In der Beschwerde wird der belangten Behörde zunächst vorgeworfen, sie habe sich nicht mit der Beschäftigung des Beschwerdeführers während seiner Strafhaft in der BRD auseinandergesetzt. Diese Zeiten seien jedoch nach § 14 Abs. 5 AlVG anwartschaftsbegründend. Im übrigen seien diese Zeiten nach Dirschmied, Neuerungen und Neubewertungen in der Arbeitslosenversicherung, DRdA 1993, S. 444 ff, rahmenfristerstreckend. Schließlich hätte es der Feststellung bedurft, ob der Beschwerdeführer nicht vor dem 2. Jänner 1982 in Österreich arbeitslosenversicherungspflichtig beschäftigt gewesen sei. Da die Zeit vom 2. Jänner 1982 bis 18. Mai 1991 nach § 15 Abs. 1 Z. 2 lit. a AlVG rahmenfristerstreckend sei, hätten die österreichischen Zeiten vor dem 2. Jänner 1982 als anwartschaftsbegründend herangezogen werden müssen.

Die belangte Behörde verweist in ihrer Gegenschrift darauf, es sei übersehen worden, daß im Beschwerdefall primär § 14 Abs. 2 AlVG anzuwenden gewesen wäre, weil der Beschwerdeführer schon einmal (im Jahre 1981) Arbeitslosengeld bezogen habe. Danach komme es darauf an, ob der Beschwerdeführer in der Zeit vom 19. Mai 1992 bis 18. Mai 1993 20 Wochen anwartschaftsbegründende Zeiten aufzuweisen habe, was zu verneinen sei, weil er sich in Haft befunden habe.

Im Beschwerdefall sind folgende Bestimmungen des Arbeitslosenversicherungsgesetzes 1977 relevant:

Gemäß § 7 Z. 2 AlVG ist die Erfüllung der Anwartschaft Voraussetzung für den Anspruch auf Arbeitslosengeld.

Nach § 14 Abs. 1 AlVG ist bei der erstmaligen Inanspruchnahme des Arbeitslosengeldes die Anwartschaft erfüllt, wenn der Arbeitslose in den letzten 24 Monaten vor Geltendmachung des Anspruches (Rahmenfrist) insgesamt 52 Wochen im Inland arbeitslosenversicherungspflichtig beschäftigt war.

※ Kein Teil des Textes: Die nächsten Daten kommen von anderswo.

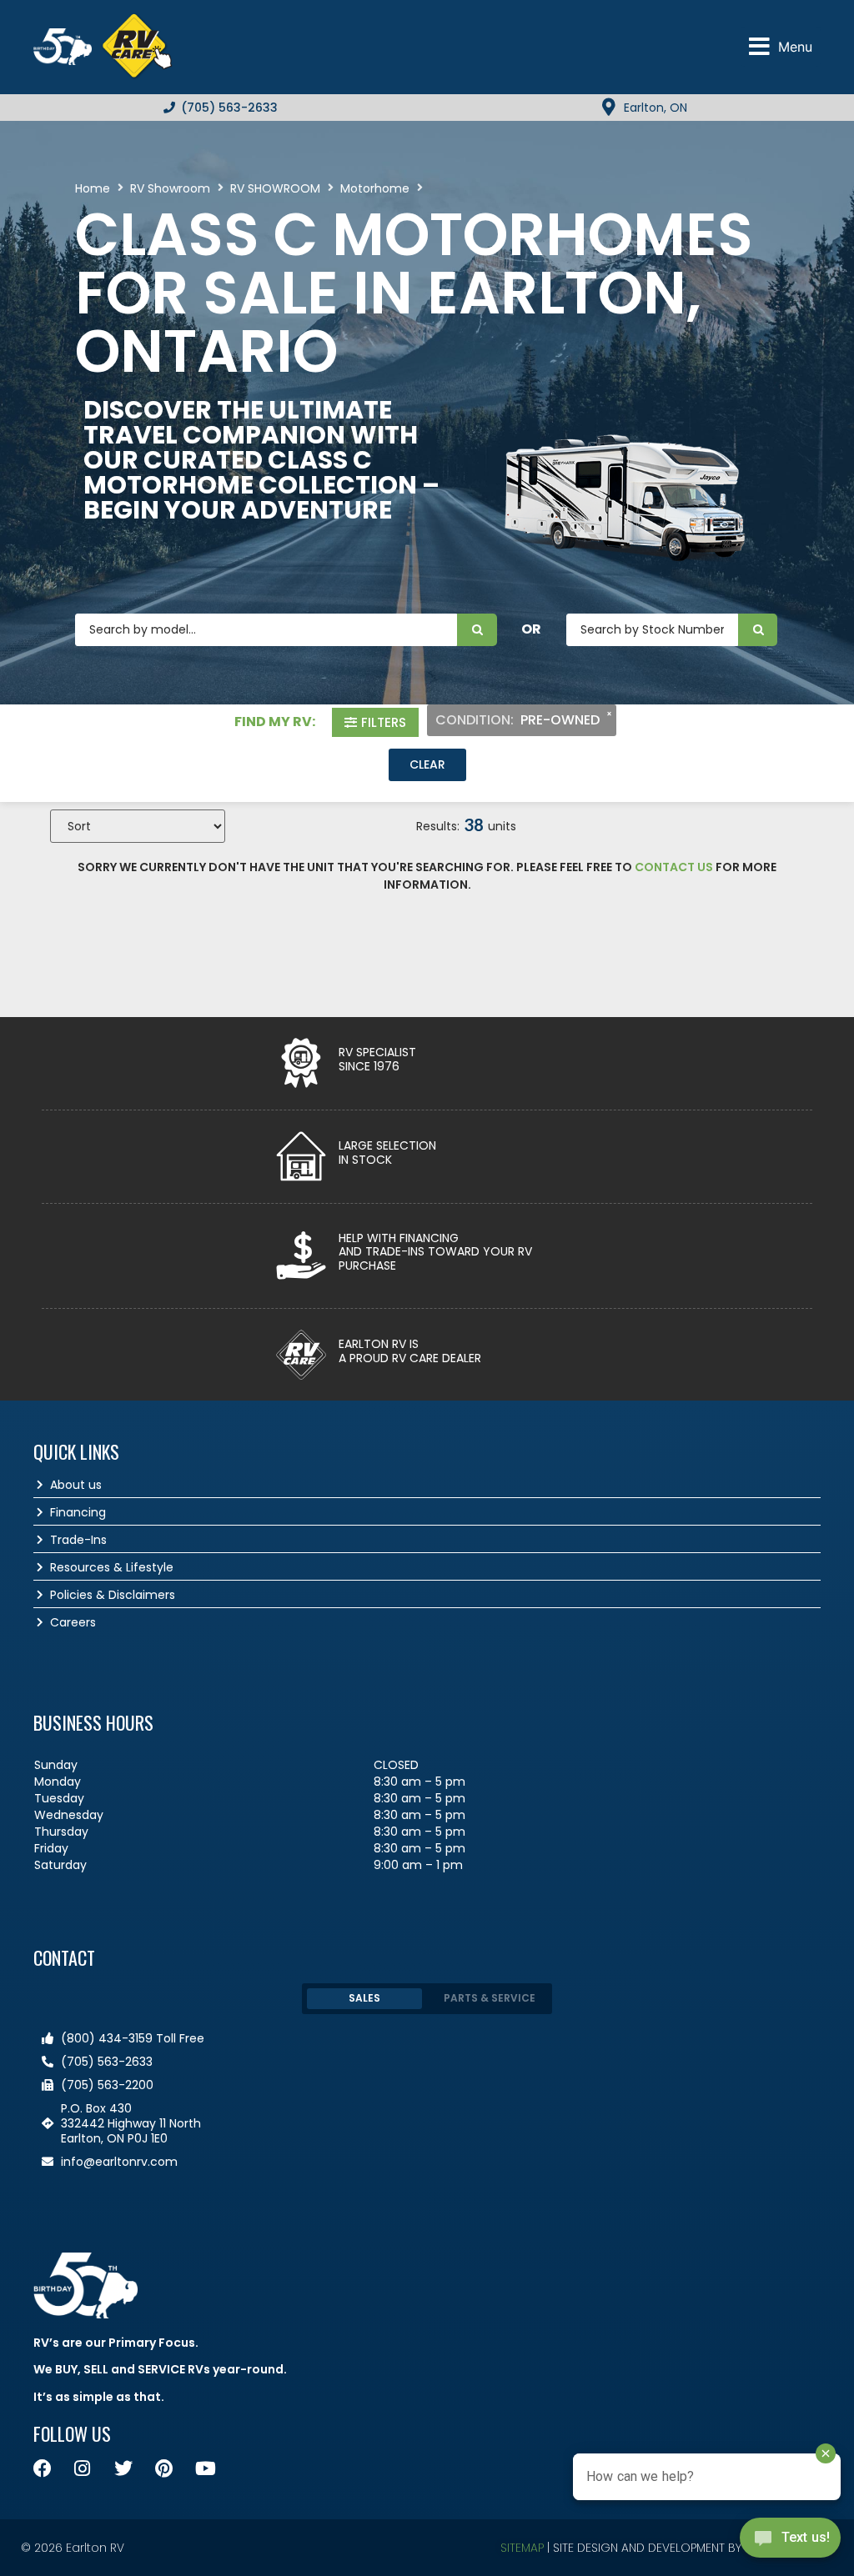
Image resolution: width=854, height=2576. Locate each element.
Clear (427, 764)
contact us (674, 867)
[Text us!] (790, 2542)
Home (92, 188)
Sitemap (522, 2547)
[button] (781, 47)
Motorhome (374, 188)
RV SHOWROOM (275, 188)
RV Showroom (170, 188)
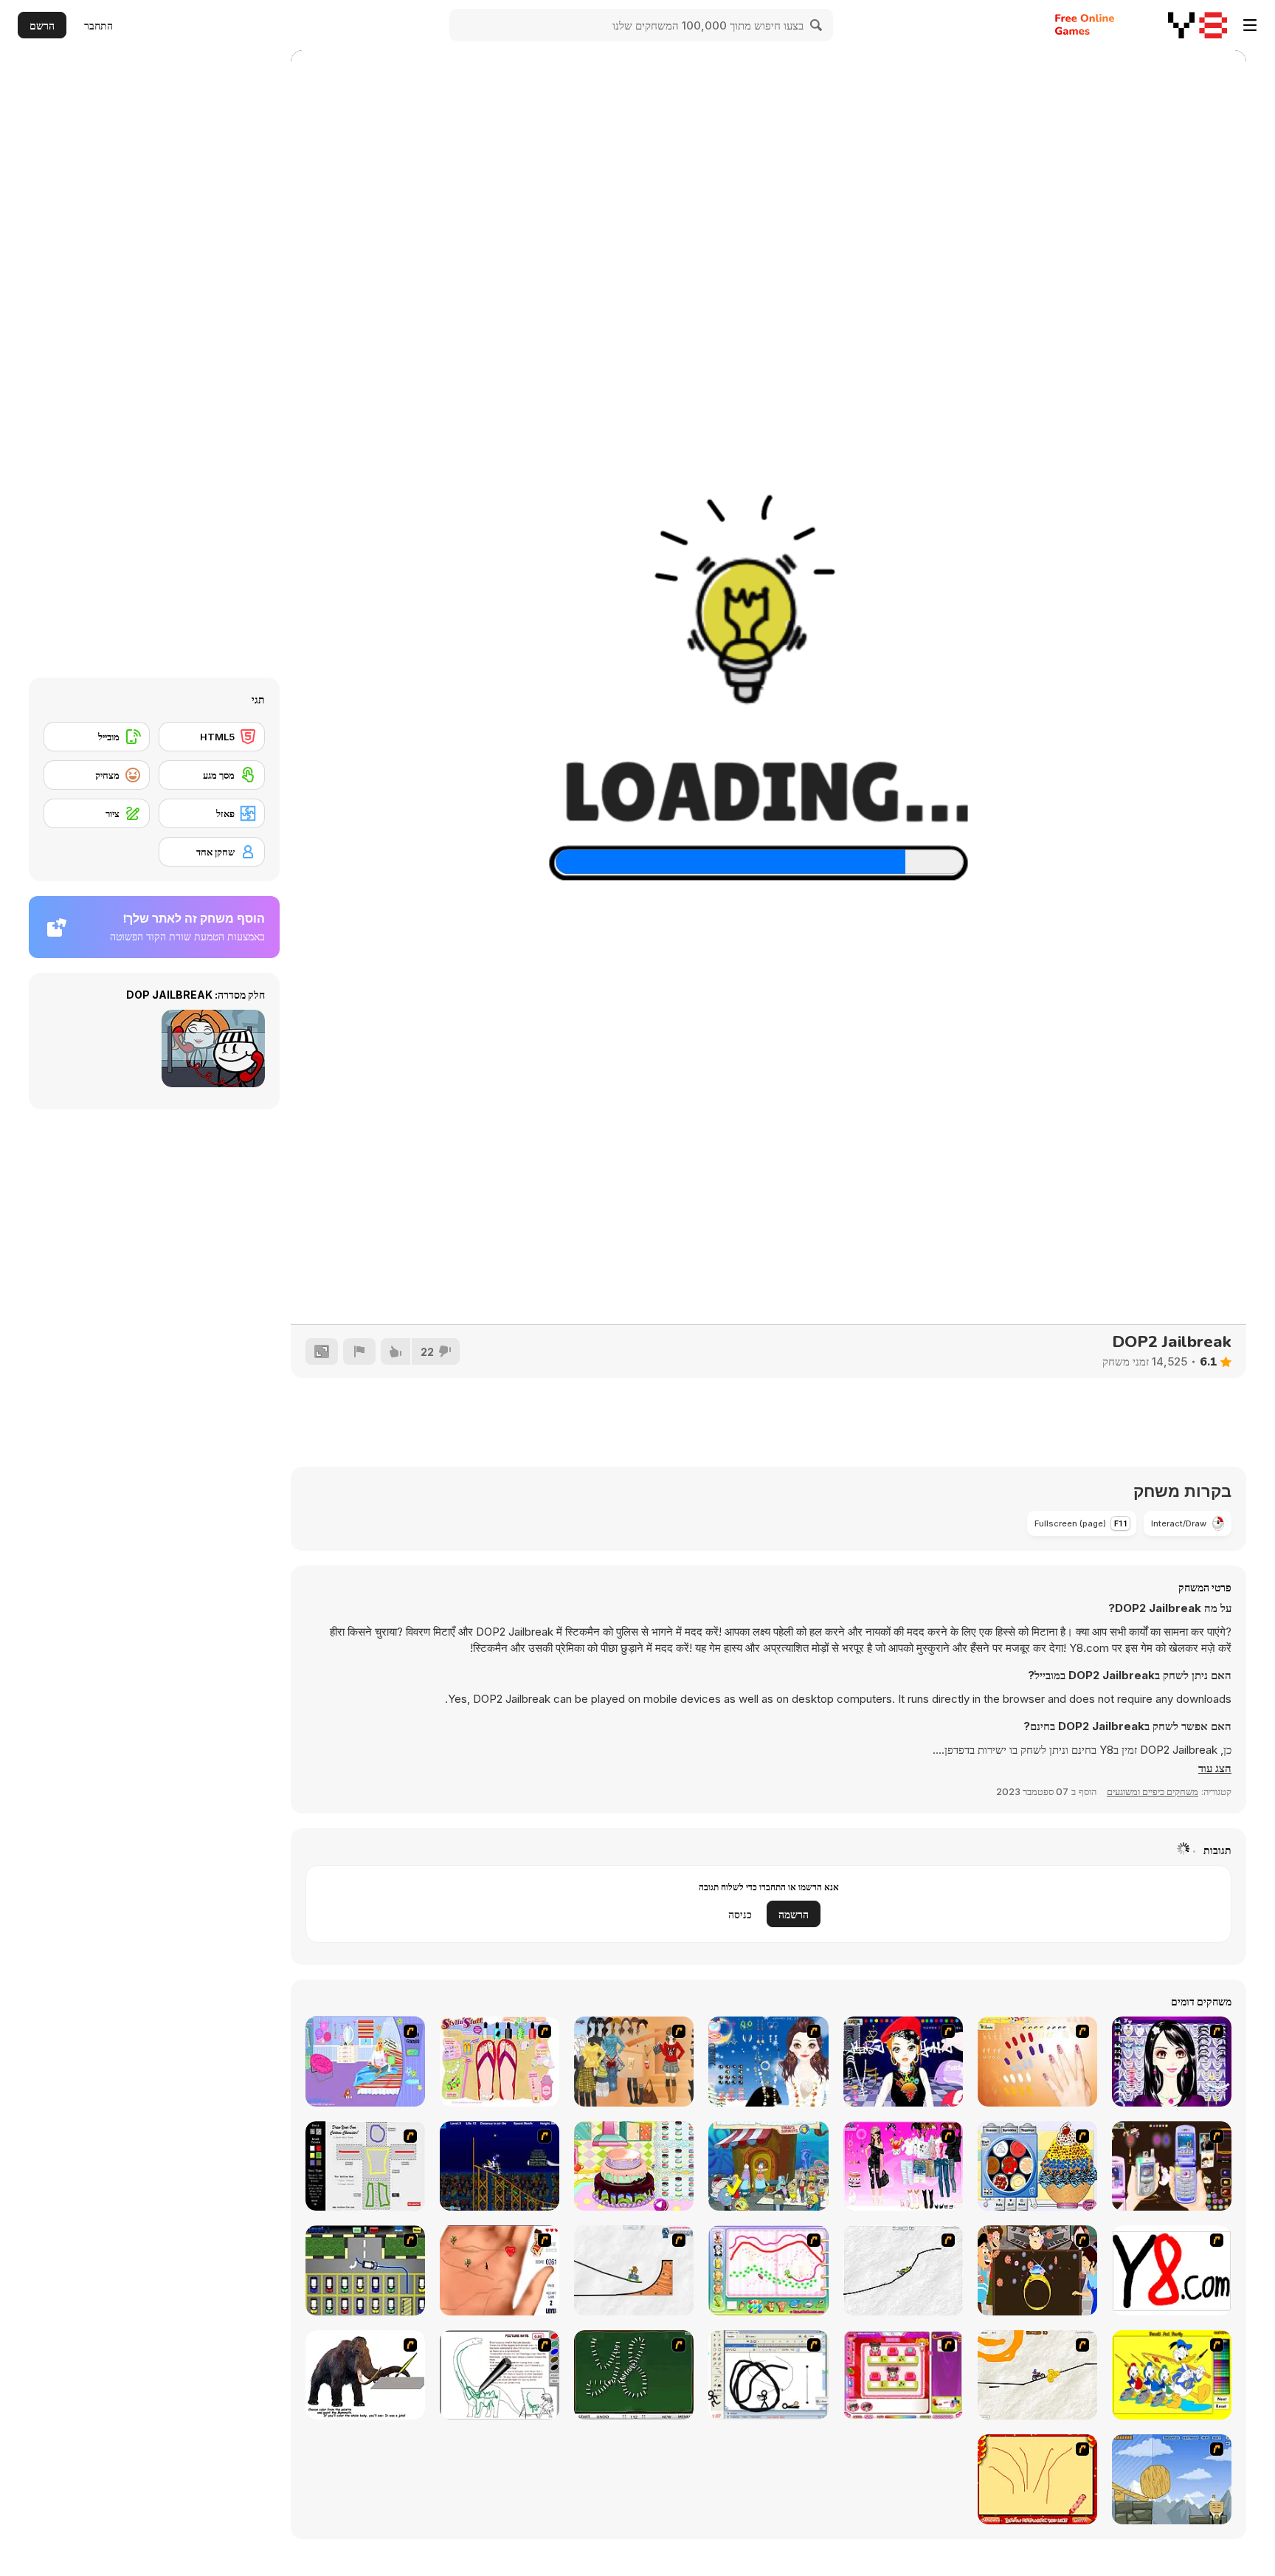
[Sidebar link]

Nach § 14 Abs. 2 AlVG ist bei jeder weiteren Inanspruchnahme des Arbeitslosengeldes die Anwartschaft erfüllt, wenn der Arbeitslose in den letzten 12 Monaten vor Geltendmachung des Anspruches insgesamt 20 Wochen im Inland arbeitslosenversicherungspflichtig beschäftigt war.

Im Gebiet eines anderen Staates ausgeübte Beschäftigungen, die ihrer Art nach im Inland versicherungspflichtig wären, sind nach § 14 Abs. 5 AlVG den Beschäftigungen im Bundesgebiet gleichzuhalten, soweit durch zwischenstaatliche Übereinkommen die Gegenseitigkeit verbürgt ist.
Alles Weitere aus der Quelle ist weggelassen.